Copy out each of the entries below line for line, without changing any wording, numbers, or spacing.

^^^^^^^^^^^^^^^^

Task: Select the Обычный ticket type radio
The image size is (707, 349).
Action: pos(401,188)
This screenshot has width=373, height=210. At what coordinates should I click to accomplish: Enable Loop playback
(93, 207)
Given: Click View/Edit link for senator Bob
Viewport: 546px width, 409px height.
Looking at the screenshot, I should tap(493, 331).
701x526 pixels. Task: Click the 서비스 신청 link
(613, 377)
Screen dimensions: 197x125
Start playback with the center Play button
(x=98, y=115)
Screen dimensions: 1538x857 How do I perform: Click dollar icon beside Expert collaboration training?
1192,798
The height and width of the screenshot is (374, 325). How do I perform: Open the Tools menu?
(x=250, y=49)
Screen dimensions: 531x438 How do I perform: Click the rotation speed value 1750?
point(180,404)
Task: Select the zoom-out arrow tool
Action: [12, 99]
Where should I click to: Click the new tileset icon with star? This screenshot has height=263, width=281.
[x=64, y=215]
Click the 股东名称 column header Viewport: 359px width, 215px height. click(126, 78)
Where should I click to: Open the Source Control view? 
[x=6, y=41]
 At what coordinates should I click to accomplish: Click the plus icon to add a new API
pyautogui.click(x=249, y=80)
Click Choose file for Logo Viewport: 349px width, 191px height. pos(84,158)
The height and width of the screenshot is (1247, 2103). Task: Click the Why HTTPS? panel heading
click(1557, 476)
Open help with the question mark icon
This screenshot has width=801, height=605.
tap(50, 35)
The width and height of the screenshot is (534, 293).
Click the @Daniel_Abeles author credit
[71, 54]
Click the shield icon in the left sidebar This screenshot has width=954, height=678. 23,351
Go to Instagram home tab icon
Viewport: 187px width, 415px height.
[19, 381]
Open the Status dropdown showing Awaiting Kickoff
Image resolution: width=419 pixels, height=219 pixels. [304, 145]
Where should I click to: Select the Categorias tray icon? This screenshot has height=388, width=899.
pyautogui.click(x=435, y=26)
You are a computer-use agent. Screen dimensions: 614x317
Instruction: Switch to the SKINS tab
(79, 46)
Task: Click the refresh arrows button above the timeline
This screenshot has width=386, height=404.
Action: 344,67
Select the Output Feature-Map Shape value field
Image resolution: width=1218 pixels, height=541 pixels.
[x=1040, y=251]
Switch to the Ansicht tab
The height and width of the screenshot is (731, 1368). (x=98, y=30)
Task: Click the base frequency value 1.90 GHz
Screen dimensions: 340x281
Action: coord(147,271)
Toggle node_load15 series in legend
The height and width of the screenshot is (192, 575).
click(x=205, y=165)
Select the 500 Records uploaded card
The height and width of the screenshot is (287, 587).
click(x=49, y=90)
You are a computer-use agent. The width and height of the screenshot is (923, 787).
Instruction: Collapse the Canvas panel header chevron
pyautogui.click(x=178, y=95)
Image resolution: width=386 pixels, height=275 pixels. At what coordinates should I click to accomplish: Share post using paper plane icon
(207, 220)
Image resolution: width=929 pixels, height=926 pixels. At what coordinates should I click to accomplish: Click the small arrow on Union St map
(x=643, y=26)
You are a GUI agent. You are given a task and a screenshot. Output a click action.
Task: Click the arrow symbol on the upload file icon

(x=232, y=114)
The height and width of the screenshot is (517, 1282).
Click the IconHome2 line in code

^^^^^^^^^^^^^^^^

* OUTPUT OF THE TASK
Task: Select the Обычный ticket type radio
The image size is (707, 349).
Action: pos(401,188)
This screenshot has width=373, height=210. At what coordinates should I click to accomplish: Enable Loop playback
(93, 207)
Given: Click View/Edit link for senator Bob
Viewport: 546px width, 409px height.
Looking at the screenshot, I should tap(493, 331).
701x526 pixels. Task: Click the 서비스 신청 link
(613, 377)
Screen dimensions: 197x125
Start playback with the center Play button
(x=98, y=115)
Screen dimensions: 1538x857 How do I perform: Click dollar icon beside Expert collaboration training?
1192,798
The height and width of the screenshot is (374, 325). How do I perform: Open the Tools menu?
(x=250, y=49)
Screen dimensions: 531x438 How do I perform: Click the rotation speed value 1750?
point(180,404)
Task: Select the zoom-out arrow tool
Action: [12, 99]
Where should I click to: Click the new tileset icon with star? This screenshot has height=263, width=281.
[x=64, y=215]
Click the 股东名称 column header Viewport: 359px width, 215px height. click(126, 78)
Where should I click to: Open the Source Control view? 
[x=6, y=41]
 At what coordinates should I click to accomplish: Click the plus icon to add a new API
pyautogui.click(x=249, y=80)
Click Choose file for Logo Viewport: 349px width, 191px height. pos(84,158)
The height and width of the screenshot is (1247, 2103). Task: Click the Why HTTPS? panel heading
click(1557, 476)
Open help with the question mark icon
This screenshot has width=801, height=605.
tap(50, 35)
The width and height of the screenshot is (534, 293).
Click the @Daniel_Abeles author credit
[71, 54]
Click the shield icon in the left sidebar This screenshot has width=954, height=678. 23,351
Go to Instagram home tab icon
Viewport: 187px width, 415px height.
[19, 381]
Open the Status dropdown showing Awaiting Kickoff
Image resolution: width=419 pixels, height=219 pixels. [304, 145]
Where should I click to: Select the Categorias tray icon? This screenshot has height=388, width=899.
pyautogui.click(x=435, y=26)
You are a computer-use agent. Screen dimensions: 614x317
Instruction: Switch to the SKINS tab
(79, 46)
Task: Click the refresh arrows button above the timeline
This screenshot has width=386, height=404.
Action: 344,67
Select the Output Feature-Map Shape value field
Image resolution: width=1218 pixels, height=541 pixels.
[x=1040, y=251]
Switch to the Ansicht tab
The height and width of the screenshot is (731, 1368). (x=98, y=30)
Task: Click the base frequency value 1.90 GHz
Screen dimensions: 340x281
Action: coord(147,271)
Toggle node_load15 series in legend
The height and width of the screenshot is (192, 575).
click(x=205, y=165)
Select the 500 Records uploaded card
The height and width of the screenshot is (287, 587).
click(x=49, y=90)
You are a computer-use agent. The width and height of the screenshot is (923, 787).
Instruction: Collapse the Canvas panel header chevron
pyautogui.click(x=178, y=95)
Image resolution: width=386 pixels, height=275 pixels. At what coordinates should I click to accomplish: Share post using paper plane icon
(207, 220)
Image resolution: width=929 pixels, height=926 pixels. At what coordinates should I click to accomplish: Click the small arrow on Union St map
(x=643, y=26)
You are a GUI agent. You are given a task and a screenshot. Output a click action.
Task: Click the arrow symbol on the upload file icon

(x=232, y=114)
The height and width of the screenshot is (517, 1282).
Click the IconHome2 line in code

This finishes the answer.